◆ **RAW DATA**
* * *

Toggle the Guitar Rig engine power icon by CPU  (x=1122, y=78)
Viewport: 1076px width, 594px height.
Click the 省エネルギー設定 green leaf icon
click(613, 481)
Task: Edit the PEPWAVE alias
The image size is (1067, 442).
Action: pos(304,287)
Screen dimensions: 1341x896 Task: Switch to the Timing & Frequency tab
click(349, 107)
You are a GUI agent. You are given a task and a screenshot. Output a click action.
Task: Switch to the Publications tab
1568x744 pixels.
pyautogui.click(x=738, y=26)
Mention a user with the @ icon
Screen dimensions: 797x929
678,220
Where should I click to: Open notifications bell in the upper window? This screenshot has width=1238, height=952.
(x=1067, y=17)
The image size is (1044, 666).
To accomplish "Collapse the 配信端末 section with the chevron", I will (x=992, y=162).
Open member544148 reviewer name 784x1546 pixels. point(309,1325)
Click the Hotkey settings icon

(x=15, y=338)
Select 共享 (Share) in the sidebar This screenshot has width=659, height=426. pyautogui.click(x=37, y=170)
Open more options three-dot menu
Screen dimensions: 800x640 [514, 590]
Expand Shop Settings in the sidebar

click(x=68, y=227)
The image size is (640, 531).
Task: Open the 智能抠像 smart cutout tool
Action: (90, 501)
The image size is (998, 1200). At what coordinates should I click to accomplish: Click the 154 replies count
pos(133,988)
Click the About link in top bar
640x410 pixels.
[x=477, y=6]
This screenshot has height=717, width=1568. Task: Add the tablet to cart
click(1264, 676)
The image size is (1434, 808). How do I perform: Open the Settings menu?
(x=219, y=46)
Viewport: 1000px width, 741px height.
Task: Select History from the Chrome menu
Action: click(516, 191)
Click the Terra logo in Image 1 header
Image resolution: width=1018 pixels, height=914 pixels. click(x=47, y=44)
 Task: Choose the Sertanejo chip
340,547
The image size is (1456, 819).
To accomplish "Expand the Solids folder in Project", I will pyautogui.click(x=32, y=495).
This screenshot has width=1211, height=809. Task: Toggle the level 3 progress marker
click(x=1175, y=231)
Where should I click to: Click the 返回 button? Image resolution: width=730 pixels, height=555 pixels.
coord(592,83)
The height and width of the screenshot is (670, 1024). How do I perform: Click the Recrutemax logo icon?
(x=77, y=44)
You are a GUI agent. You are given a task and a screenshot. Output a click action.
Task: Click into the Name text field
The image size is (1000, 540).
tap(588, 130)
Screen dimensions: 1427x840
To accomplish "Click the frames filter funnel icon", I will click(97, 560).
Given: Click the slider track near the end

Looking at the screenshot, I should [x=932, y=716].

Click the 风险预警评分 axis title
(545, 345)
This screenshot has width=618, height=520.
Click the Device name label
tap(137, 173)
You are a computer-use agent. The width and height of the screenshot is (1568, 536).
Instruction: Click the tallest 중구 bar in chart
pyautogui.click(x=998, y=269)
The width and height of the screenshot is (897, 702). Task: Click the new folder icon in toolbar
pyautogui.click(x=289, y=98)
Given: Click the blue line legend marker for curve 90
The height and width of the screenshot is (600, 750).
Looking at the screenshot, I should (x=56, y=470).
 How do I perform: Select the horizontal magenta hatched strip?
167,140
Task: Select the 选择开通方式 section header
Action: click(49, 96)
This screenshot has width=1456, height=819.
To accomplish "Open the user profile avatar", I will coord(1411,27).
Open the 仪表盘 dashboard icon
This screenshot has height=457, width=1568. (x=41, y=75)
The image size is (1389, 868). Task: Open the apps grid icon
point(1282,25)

* * *

◆ **REQUIREMENT**
Rewrite all of the lines above with "tablet" changed to "laptop", keeping everything else the same.

◆ **CORRECT ANSWER**
Toggle the Guitar Rig engine power icon by CPU  (x=1122, y=78)
Viewport: 1076px width, 594px height.
Click the 省エネルギー設定 green leaf icon
click(613, 481)
Task: Edit the PEPWAVE alias
The image size is (1067, 442).
Action: pos(304,287)
Screen dimensions: 1341x896 Task: Switch to the Timing & Frequency tab
click(349, 107)
You are a GUI agent. You are given a task and a screenshot. Output a click action.
Task: Switch to the Publications tab
1568x744 pixels.
pyautogui.click(x=738, y=26)
Mention a user with the @ icon
Screen dimensions: 797x929
678,220
Where should I click to: Open notifications bell in the upper window? This screenshot has width=1238, height=952.
(x=1067, y=17)
The image size is (1044, 666).
To accomplish "Collapse the 配信端末 section with the chevron", I will (x=992, y=162).
Open member544148 reviewer name 784x1546 pixels. point(309,1325)
Click the Hotkey settings icon

(x=15, y=338)
Select 共享 (Share) in the sidebar This screenshot has width=659, height=426. pyautogui.click(x=37, y=170)
Open more options three-dot menu
Screen dimensions: 800x640 [514, 590]
Expand Shop Settings in the sidebar

click(x=68, y=227)
The image size is (640, 531).
Task: Open the 智能抠像 smart cutout tool
Action: (90, 501)
The image size is (998, 1200). At what coordinates should I click to accomplish: Click the 154 replies count
pos(133,988)
Click the About link in top bar
640x410 pixels.
[x=477, y=6]
This screenshot has height=717, width=1568. Task: Add the laptop to cart
click(1264, 676)
The image size is (1434, 808). How do I perform: Open the Settings menu?
(x=219, y=46)
Viewport: 1000px width, 741px height.
Task: Select History from the Chrome menu
Action: click(516, 191)
Click the Terra logo in Image 1 header
Image resolution: width=1018 pixels, height=914 pixels. click(x=47, y=44)
 Task: Choose the Sertanejo chip
340,547
The image size is (1456, 819).
To accomplish "Expand the Solids folder in Project", I will pyautogui.click(x=32, y=495).
This screenshot has width=1211, height=809. Task: Toggle the level 3 progress marker
click(x=1175, y=231)
Where should I click to: Click the 返回 button? Image resolution: width=730 pixels, height=555 pixels.
coord(592,83)
The height and width of the screenshot is (670, 1024). How do I perform: Click the Recrutemax logo icon?
(x=77, y=44)
You are a GUI agent. You are given a task and a screenshot. Output a click action.
Task: Click into the Name text field
The image size is (1000, 540).
tap(588, 130)
Screen dimensions: 1427x840
To accomplish "Click the frames filter funnel icon", I will click(97, 560).
Given: Click the slider track near the end

Looking at the screenshot, I should [x=932, y=716].

Click the 风险预警评分 axis title
(545, 345)
This screenshot has width=618, height=520.
Click the Device name label
tap(137, 173)
You are a computer-use agent. The width and height of the screenshot is (1568, 536).
Instruction: Click the tallest 중구 bar in chart
pyautogui.click(x=998, y=269)
The width and height of the screenshot is (897, 702). Task: Click the new folder icon in toolbar
pyautogui.click(x=289, y=98)
Given: Click the blue line legend marker for curve 90
The height and width of the screenshot is (600, 750).
Looking at the screenshot, I should (x=56, y=470).
 How do I perform: Select the horizontal magenta hatched strip?
167,140
Task: Select the 选择开通方式 section header
Action: click(49, 96)
This screenshot has width=1456, height=819.
To accomplish "Open the user profile avatar", I will coord(1411,27).
Open the 仪表盘 dashboard icon
This screenshot has height=457, width=1568. (x=41, y=75)
The image size is (1389, 868). Task: Open the apps grid icon
point(1282,25)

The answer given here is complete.